Drugs did play a part in my long addictive disaster, but only a comparatively small one. Nonetheless, and though some disagree, I believe addiction is addiction, addictive behavior addictive behavior, and that that behavior is hallmarked by persistent denial that any problem exists. The phrase I could quit anytime is repeated, daily and all over the world, by people who don't have the proverbial snowball's chance in hell of quitting without help.
One has to "bottom out," to recognize that he or she faces a problem unsolvable by his or her own personal resources, before anything like light will show at the end of that hideous tunnel. We must recognize that help is available, chiefly, from those who have passed from their pitiable, hopeless demoralization into a life where hope is a reality and not a mere concept.
I don't know what I'll talk about at the Turning Point next month. I've found it best in such a circumstance to show up– and to be honest. For one like me, that's harder than it may sound, because it's too dangerously tempting to present a neat, coherent story– which can too often be no more, excuse me, than bullshit. We drunks and dope fiends, after all, have made a lifetime out of bullshitting ourselves, telling ourselves neat and clever stories, ones that have blinded us from crucial truths.
At the risk, however, of self-contradiction, I'll offer a story here. It's from an in-progress collection of short essays, one that deals, precisely, with the curse of denial.
Old Country Song
My pal George and I have been in recovery from
booze for about the same span of time. The way he tells his own story, or
stories, however, has for some reason always especially resonated with me. He
remembers most vividly one particular night, and whenever he does, he says his
guts twist again, and mine twist too.
He was playing pool, and he reports how he’d
lost all feel for cue and ball. He was shooting with this friendly Indian guy
named Dee at a gin mill in Wyoming. It’s easy enough to be friendly when you’re
robbing another guy blind. For the five hundredth time he’d run way over his
limit of gin. He recalls that the racket inside the barroom seemed loud, then
soft, like the sea when it washes in and out.

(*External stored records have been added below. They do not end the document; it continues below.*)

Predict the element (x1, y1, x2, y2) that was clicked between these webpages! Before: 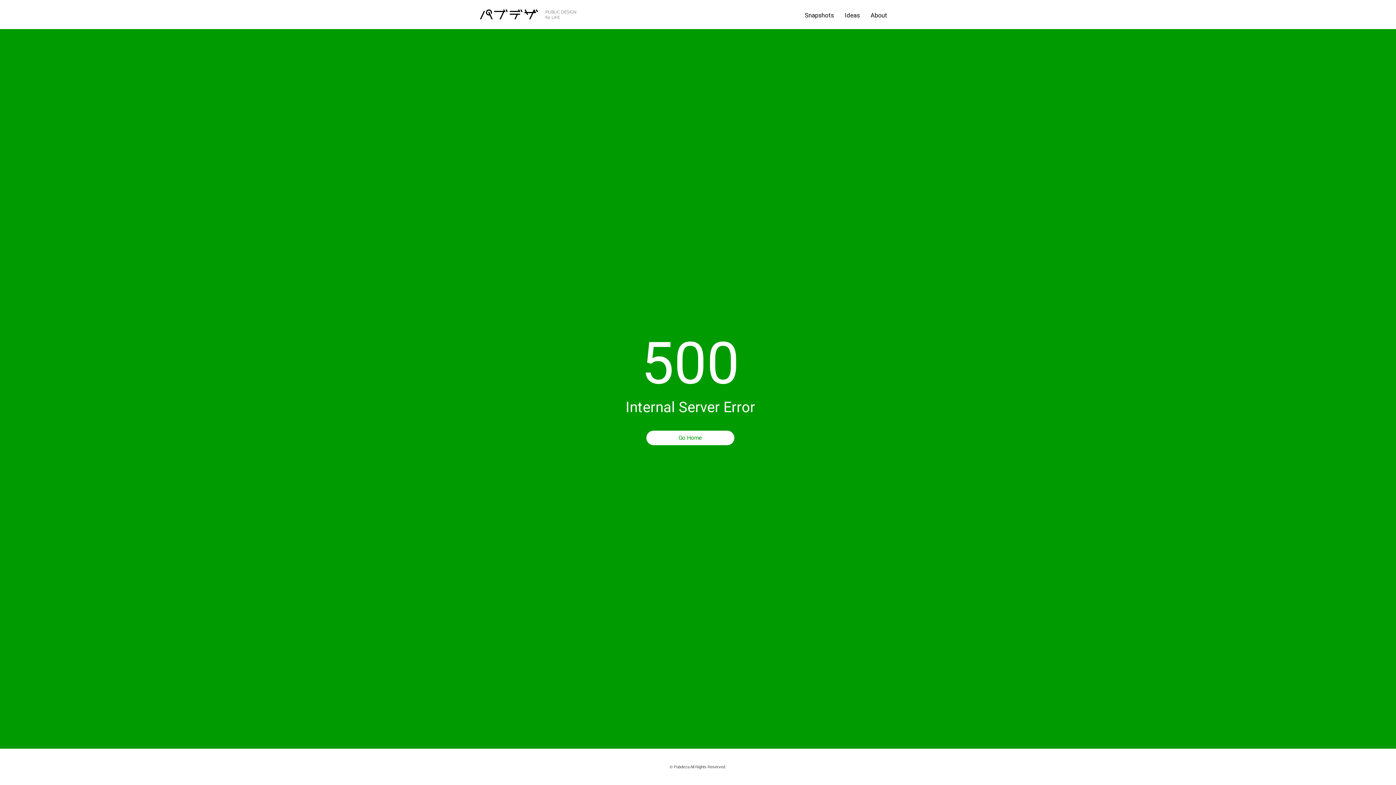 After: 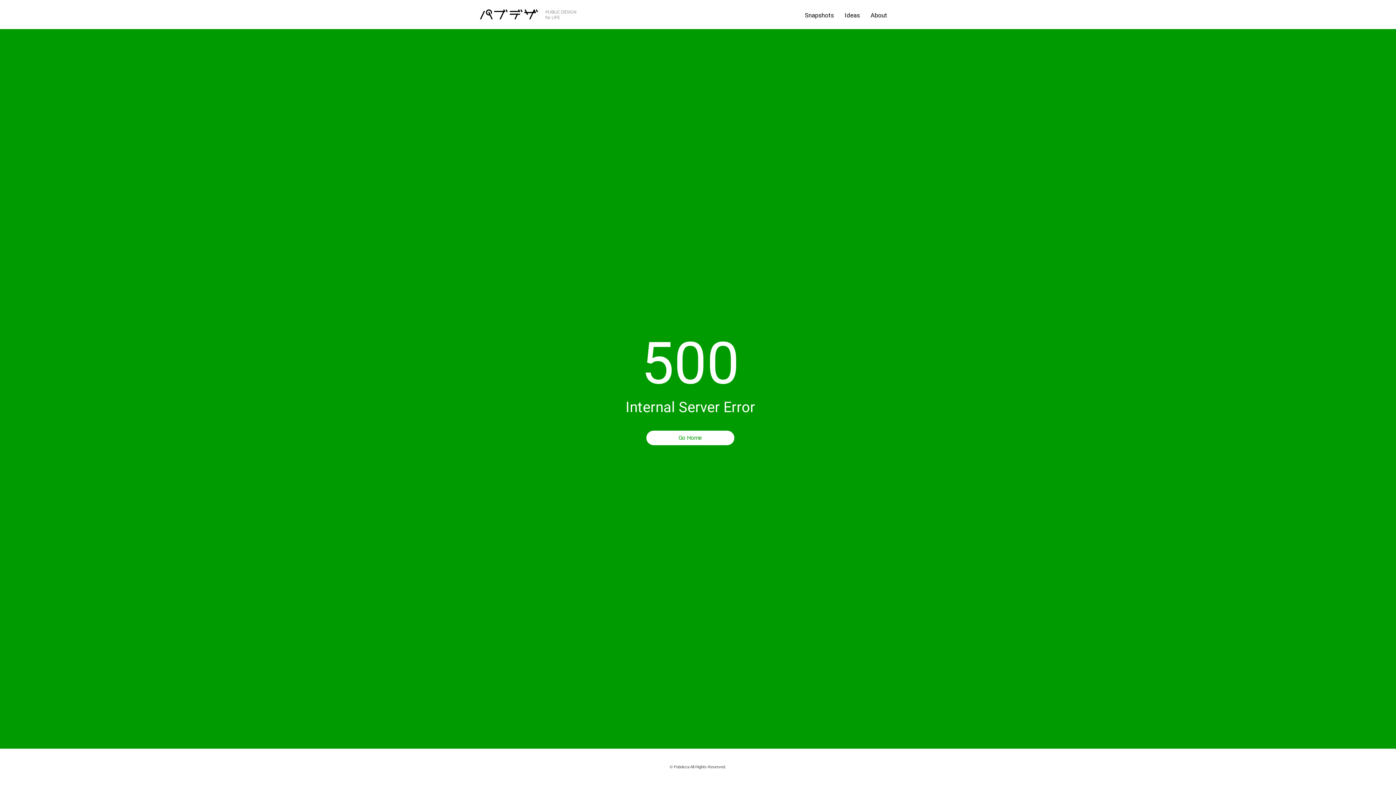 Action: label: About bbox: (870, 11, 887, 18)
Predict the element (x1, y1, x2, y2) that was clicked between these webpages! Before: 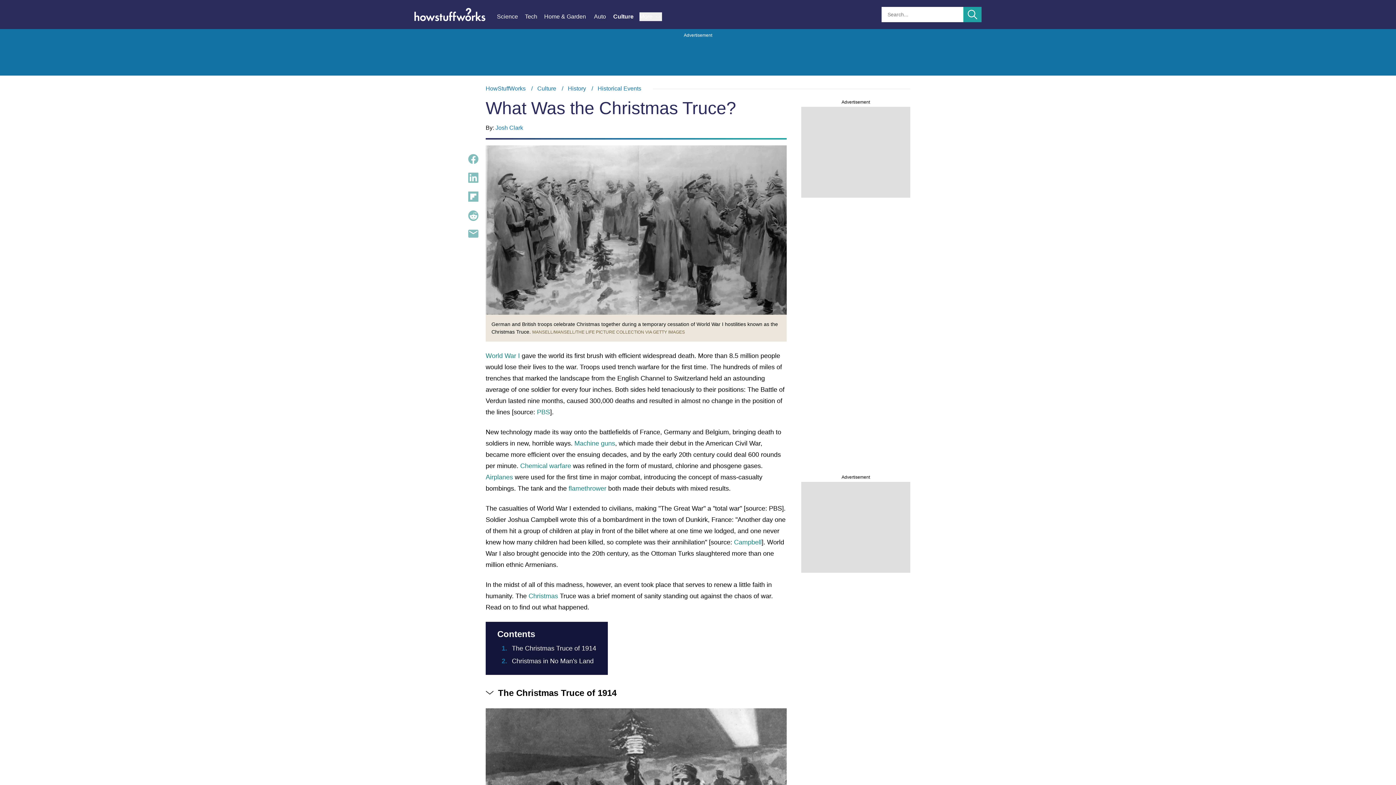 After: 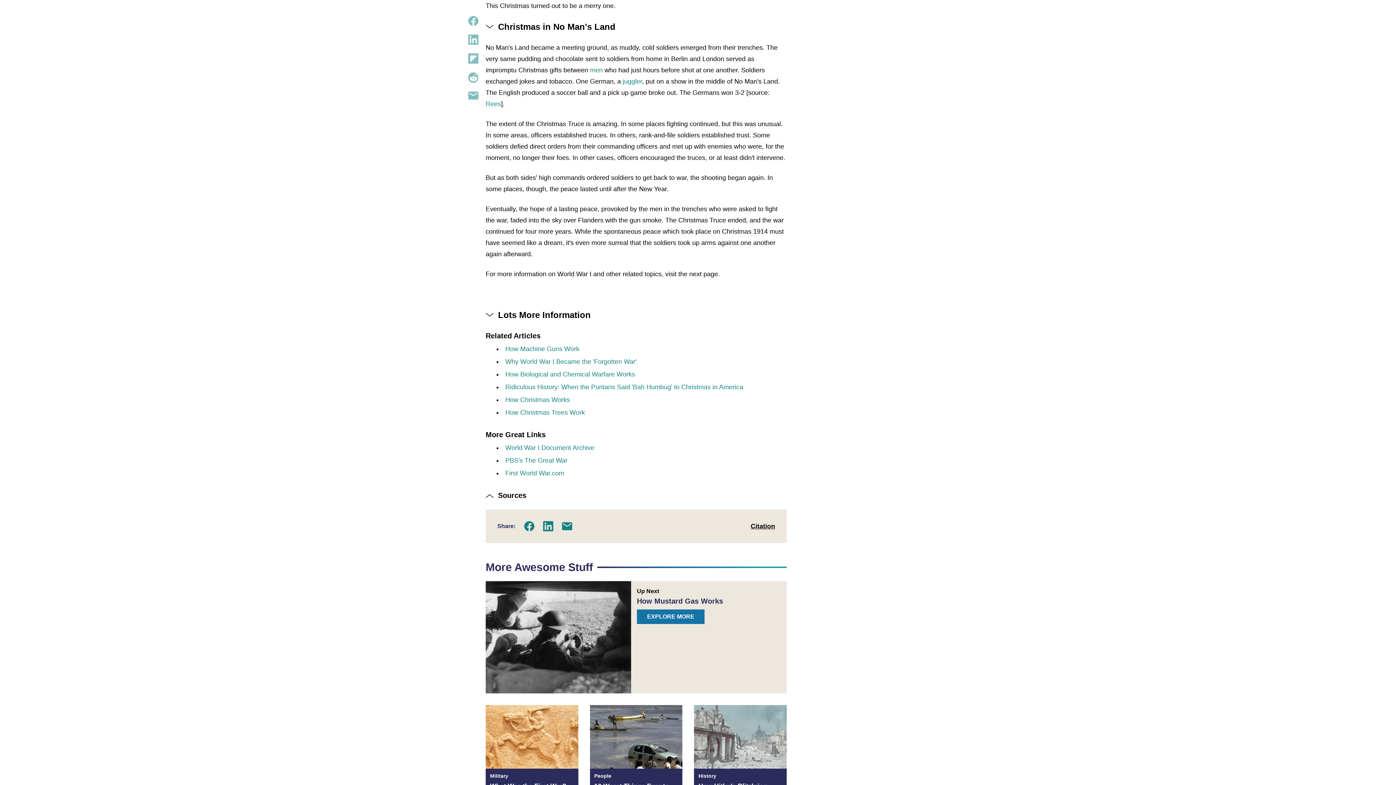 Action: label: Christmas in No Man's Land bbox: (512, 657, 593, 665)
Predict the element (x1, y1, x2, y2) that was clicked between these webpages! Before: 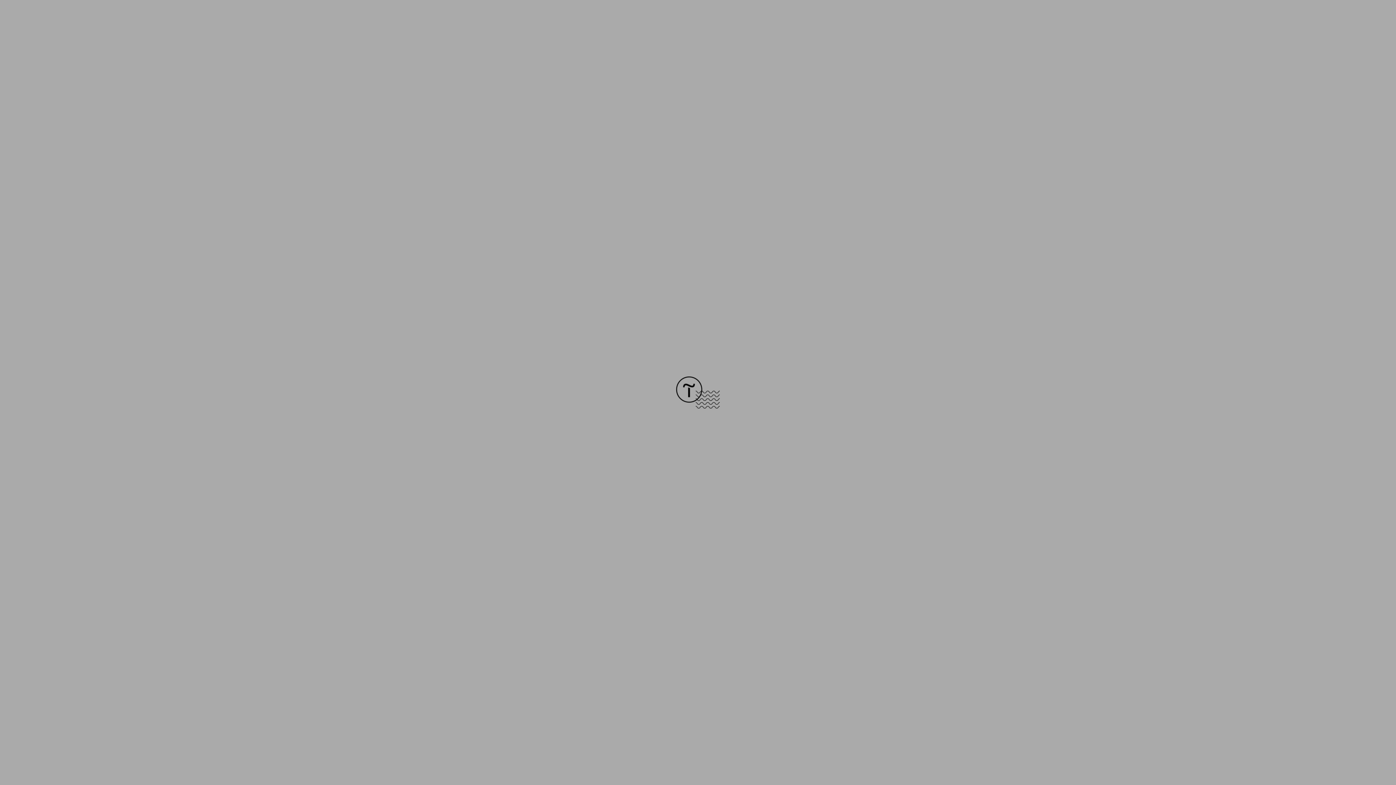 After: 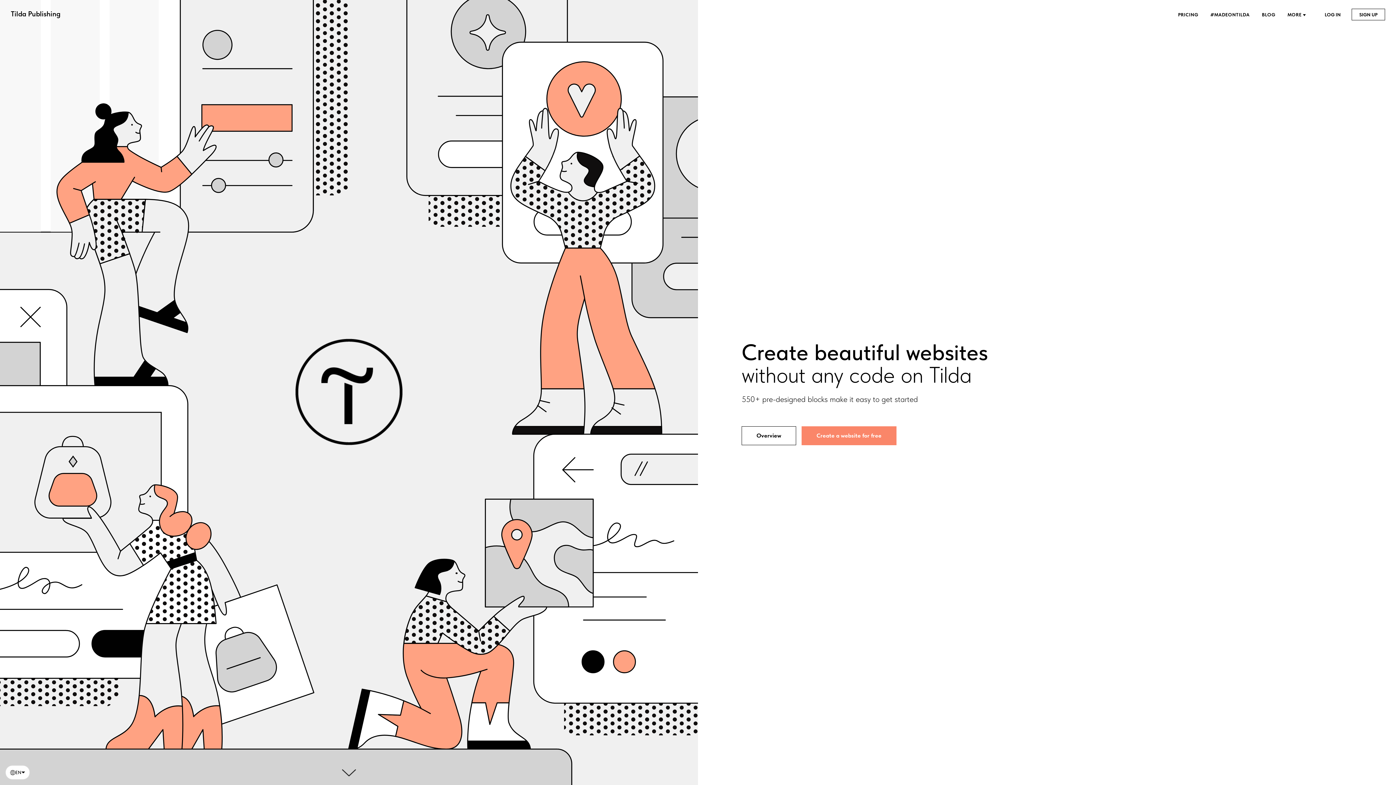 Action: bbox: (676, 403, 720, 409)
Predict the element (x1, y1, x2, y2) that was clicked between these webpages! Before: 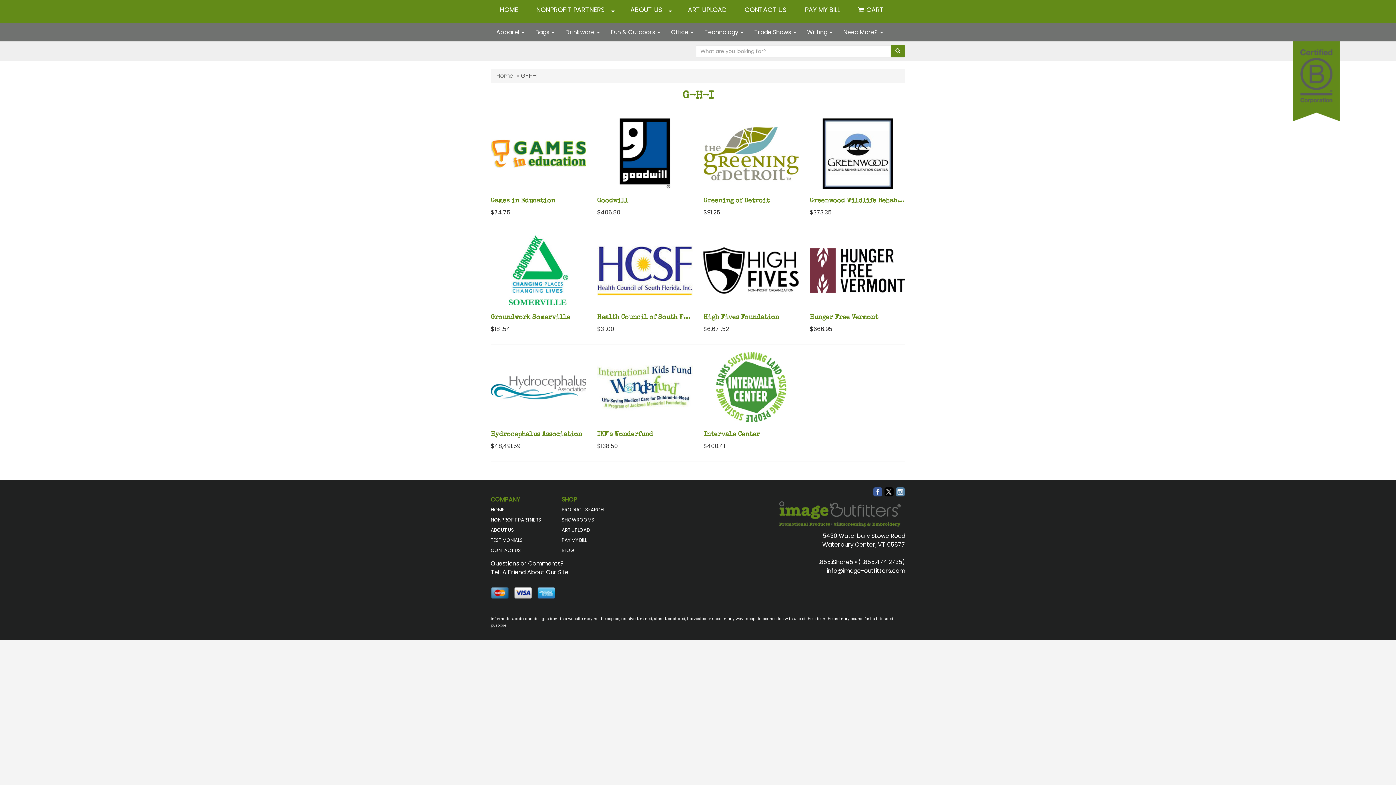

He always shakes his head, which that night had turned to
mush. Again.
He kept telling himself he could play this
game, damn it all, if only his normal light touch hadn’t flown south. Of course he knew it was wrong in the
first place to be in that stinking hall, what with his wife back there at the
Roundup Motel with their three-year-old son.
That morning the little boy had said, Wyoming Friday is Japanese Tuesday. Maybe his wife had told the kid how time
changes around the world. The
child was heartbreak cute –and all
confused. Who wasn’t?
By George’s account, a tiny worm, one that
could bite, hid under the clack of the balls and that ocean sound. The worm
felt like conscience: this had been meant for a family trip. Still, too many
years would go by before the damned worm got real big and gripped his neck and
sat him down, and chewed right into his pride and broke him but good.
The worm would hiss and growl beside him when
that time came; he’d be holding a handle jug of booze, a gun in the other hand;
he’d be thinking about putting an end to everything.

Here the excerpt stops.